A Chinese entrepreneur with world-class, IPR-protected technology?

  • China focused private equity firm evaluating investment in a Chinese engineering company providing clean coal technologies (the ‘Target’)
  • Target seeking funds to commercialize IPR-protected technology
  • Success depended on ability to compete with dominant technology which already had a 91% market share
  • An individual involved in the development of the Target’s technology was offering competing solutions raising questions about the value of the Target’s IPR
Identified key issues, including:
  • Industry and market segment attractiveness
  • Competitiveness of Target’s technology
  • Suitability of strategy
  • Achievability of financial forecast
  • Ability to enforce IPR
Our research and analysis included:
  • In-depth management interviews and site visits
  • Interviews all along the Target’s value chain to obtain exclusive information
  • Interviews and discussions with independent industry experts and influencers
  • Detailed analysis of expected customer acceptance of the Target’s offering
  • Obtaining expert estimates about future end-user compliance with emission guidelines (key driver of demand)

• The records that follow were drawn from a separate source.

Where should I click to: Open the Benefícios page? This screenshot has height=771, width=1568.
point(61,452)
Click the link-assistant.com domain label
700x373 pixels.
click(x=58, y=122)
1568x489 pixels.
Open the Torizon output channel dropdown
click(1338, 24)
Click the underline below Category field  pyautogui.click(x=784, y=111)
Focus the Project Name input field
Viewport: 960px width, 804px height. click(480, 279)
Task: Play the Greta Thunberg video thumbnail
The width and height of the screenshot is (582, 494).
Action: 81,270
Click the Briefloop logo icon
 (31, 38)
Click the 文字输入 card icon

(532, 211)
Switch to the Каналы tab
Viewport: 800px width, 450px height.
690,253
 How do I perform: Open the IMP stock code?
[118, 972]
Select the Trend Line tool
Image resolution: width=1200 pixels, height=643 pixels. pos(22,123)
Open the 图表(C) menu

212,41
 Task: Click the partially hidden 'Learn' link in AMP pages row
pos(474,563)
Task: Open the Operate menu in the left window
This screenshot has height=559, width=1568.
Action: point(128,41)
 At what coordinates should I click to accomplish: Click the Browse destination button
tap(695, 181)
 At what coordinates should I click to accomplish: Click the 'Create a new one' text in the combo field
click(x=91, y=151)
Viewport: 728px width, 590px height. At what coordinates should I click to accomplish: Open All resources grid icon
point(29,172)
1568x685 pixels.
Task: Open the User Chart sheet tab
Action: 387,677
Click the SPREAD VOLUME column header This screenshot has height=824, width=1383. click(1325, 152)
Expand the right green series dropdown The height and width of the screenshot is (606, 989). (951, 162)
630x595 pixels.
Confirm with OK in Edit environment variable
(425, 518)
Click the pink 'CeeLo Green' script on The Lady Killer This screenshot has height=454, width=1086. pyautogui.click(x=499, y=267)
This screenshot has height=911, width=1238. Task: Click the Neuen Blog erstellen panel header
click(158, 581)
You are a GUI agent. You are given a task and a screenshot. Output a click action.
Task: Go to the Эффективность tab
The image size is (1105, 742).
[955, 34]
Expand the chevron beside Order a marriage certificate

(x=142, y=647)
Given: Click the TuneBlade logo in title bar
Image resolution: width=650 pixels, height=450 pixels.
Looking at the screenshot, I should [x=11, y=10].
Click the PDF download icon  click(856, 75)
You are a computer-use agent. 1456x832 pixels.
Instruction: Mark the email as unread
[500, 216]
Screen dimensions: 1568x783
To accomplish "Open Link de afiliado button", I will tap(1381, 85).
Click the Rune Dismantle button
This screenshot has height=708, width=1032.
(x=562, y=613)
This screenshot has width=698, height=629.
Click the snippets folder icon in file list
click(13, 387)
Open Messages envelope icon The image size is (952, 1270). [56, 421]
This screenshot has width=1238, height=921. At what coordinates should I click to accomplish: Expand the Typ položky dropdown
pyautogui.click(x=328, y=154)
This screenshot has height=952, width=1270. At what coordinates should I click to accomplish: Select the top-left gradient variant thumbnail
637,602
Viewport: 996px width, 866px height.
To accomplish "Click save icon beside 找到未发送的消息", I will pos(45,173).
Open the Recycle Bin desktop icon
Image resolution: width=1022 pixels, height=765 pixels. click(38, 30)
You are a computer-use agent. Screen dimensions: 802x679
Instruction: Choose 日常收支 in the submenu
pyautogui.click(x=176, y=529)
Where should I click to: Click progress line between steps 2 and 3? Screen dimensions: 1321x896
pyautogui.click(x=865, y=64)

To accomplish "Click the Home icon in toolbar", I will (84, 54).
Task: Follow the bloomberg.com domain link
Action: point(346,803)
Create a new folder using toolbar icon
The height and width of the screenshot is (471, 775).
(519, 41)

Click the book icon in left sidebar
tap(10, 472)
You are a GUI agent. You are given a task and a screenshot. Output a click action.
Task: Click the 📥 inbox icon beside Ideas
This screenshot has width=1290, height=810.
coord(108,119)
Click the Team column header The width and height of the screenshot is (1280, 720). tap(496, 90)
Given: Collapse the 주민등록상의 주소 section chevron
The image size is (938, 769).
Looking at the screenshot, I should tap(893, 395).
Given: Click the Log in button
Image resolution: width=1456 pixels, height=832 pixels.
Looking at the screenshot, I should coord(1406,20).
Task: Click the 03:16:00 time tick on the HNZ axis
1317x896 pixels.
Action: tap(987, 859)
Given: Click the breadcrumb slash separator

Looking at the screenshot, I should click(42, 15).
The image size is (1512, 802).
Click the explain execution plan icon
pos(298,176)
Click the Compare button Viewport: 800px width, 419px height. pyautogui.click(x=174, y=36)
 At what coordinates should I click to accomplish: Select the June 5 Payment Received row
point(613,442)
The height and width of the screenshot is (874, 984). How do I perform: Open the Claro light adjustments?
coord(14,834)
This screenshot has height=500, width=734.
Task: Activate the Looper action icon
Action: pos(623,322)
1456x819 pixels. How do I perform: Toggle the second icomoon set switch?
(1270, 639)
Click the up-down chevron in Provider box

  • Analysis of government and industry statistics
  • Creating financial forecast based on realistic assumptions to support the client’s return analysis
  • Analysis revealed that the dominant technology was more competitive in an environment of low compliance with environmental regulations
  • We concluded that stricter enforcement would significantly increase the competitiveness of the Target’s technology due to lower total cost
  • Recommended Target to initiate IPR infringement case which it later won
  • The client invested in the Target at a favorable entry multiple
  • The Target – now the market leader in its niche – is on track for a domestic IPO
Team member comment:

“Given that the technology was unproven, investigating customer acceptance was key. The fact that customer acceptance depended on so many different variables made this a challenge. For example, a power plant operator burning high-sulfur content coal would benefit more from using the Target’s technology than an operator burning low sulfur coal. There was a whole range of these variables, some more easily quantifiable than others. In the end, a combination of interviews with existing and potential customers and analyzing total cost of ownership gave us the answer.”